Hinewirangi is one of those kuia that you want to sit with for hours. Her knowledge, her experience and her stories, are mesmerising. She is a writer and poet. An activist and a tohunga of taonga puoro. She has worked in rape crisis centres and, in prison rehabilitation.
In this episode we cover so many topics, as you do when you sit at the table with wahine full of wisdom. We talk about racism, Atua wahine and kaitiakitanga. Hinewirangi shares her personal story of sexual assault, how she faced her rapist years later and, the tools she used to help her forgive. We talk about art and Indigenous knowledge. About being strapped at school for speaking te reo Māori and how today, we need to decolonise our reo. And, we hear the fascinating story of her waka tūpāpaku, the vessel she is making to house her ashes, when she dies.
Content warning: This episode may be confronting for some, it shares details about sexual abuse. Hinewirangi’s story is raw, and uncut. We do not shy away from challenging topics of conversation. For those who listen to NUKU with their daughters, you may want to screen this episode before you let your tamariki listen. There are adult themes, but I promise you, there is also some great wisdom we can all learn and grow from.
(click play to listen to the podcast interview)

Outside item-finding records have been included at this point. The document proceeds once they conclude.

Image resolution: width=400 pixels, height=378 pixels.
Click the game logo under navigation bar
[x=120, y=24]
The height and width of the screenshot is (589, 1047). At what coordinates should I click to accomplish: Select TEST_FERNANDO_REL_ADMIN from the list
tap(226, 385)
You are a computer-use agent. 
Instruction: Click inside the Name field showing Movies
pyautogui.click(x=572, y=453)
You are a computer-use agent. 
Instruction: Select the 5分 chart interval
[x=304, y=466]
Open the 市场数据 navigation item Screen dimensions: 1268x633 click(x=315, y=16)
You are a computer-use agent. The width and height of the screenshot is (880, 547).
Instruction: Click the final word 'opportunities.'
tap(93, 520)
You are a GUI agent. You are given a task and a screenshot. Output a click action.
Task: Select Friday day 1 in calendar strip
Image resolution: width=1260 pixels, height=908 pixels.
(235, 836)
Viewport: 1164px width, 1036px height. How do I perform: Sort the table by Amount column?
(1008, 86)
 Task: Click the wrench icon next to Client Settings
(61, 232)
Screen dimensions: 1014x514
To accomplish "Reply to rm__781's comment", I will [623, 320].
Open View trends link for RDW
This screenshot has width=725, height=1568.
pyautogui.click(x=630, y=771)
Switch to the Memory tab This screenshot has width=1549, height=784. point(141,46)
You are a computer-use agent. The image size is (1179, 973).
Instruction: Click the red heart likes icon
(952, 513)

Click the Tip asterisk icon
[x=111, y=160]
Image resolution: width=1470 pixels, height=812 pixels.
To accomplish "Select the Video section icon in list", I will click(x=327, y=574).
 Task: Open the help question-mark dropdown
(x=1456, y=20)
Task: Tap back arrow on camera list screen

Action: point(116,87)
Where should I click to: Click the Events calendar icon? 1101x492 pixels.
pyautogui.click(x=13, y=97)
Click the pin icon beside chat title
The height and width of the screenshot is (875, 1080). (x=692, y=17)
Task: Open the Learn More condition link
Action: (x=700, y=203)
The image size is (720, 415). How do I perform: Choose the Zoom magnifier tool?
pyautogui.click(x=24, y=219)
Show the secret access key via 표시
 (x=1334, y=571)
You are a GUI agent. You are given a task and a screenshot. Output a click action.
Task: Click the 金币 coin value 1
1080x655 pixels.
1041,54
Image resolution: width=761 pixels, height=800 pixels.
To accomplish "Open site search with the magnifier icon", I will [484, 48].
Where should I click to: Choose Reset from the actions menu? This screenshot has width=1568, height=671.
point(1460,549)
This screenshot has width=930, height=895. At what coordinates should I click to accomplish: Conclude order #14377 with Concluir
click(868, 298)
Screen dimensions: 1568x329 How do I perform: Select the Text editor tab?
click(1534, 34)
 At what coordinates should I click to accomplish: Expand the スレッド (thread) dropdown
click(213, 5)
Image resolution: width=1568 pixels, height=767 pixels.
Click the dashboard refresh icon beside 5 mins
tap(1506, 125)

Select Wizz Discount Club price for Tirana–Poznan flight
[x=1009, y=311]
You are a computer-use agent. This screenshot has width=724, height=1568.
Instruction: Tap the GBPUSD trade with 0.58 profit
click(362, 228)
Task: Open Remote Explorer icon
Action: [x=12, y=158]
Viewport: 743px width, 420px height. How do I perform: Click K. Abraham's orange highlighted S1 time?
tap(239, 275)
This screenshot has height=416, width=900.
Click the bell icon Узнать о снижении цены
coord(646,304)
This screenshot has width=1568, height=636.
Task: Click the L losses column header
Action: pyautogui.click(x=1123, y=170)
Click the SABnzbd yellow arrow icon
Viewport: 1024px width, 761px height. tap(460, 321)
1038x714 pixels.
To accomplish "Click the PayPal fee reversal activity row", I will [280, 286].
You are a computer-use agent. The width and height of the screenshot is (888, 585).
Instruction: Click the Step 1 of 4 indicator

I’m sick of hearing about this ocean being called Tangaroa. Hinemoana herself is the vast ocean, she needed 3 husbands to take care of her…From the safe shoreline waters is Kaukau, from where its no longer safe, from that point to the horizon, is Tangaroa and, from the horizon thereafter is Te Moana Nui a Kiwa, which brings in our Polynesian peoples. Three tāne to help take care of her, so why do we just call it Tangaroa?